Weiterhin bleibt Südafrika ein gespaltenes Land. Auf der einen Seite befinden sich die nicht enden wollenden Townships. Dort lässt sich oft nicht erkennen, ob es sich um einen Wochentag handelt oder gerade Wochenende ist. Menschen hier sind chronisch unterbeschäftigt und frustriert. Auf der anderen Seite befindet sich die Oberschicht in „goldenen Käfigen“ hinter hohen Mauern. Bekommt man dort Zutritt, fühlt man sich um Jahrzehnte zurückversetzt.
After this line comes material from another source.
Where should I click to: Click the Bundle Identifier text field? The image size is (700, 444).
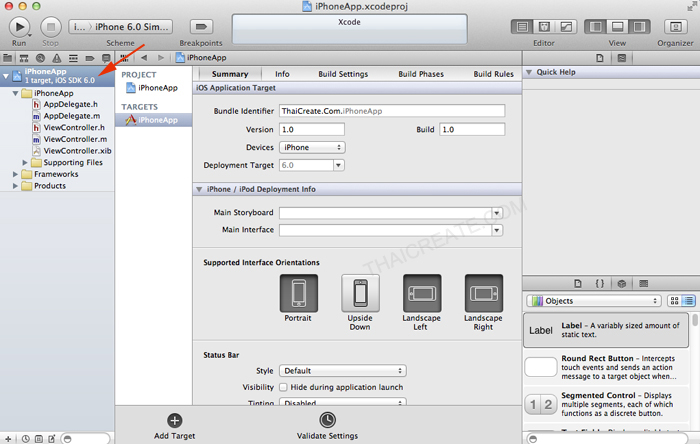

Bedienstete servieren hier das Essen und reinigen den Pool. Abends verabschieden sie sich dann zu Fuß in ihre Townships und müssen ihr eigenes Essen oft unter offenem Feuer zubereiten.

Als der African National Congress (ANC) mit dem Versprechen „ein besseres Leben für alle“ die Regierungsgeschäfte 1994 übernommen hatte, war die Erwartungshaltung riesig. Viele die sich heute an Protesten auf dem Unicampus oder vor Bergwerken beteiligen, berufen sich auf die Ideale von damals. Die offene Wunde von Marikana ist zu einem Symbol für die sozialen Kämpfe allerorts im Land geworden.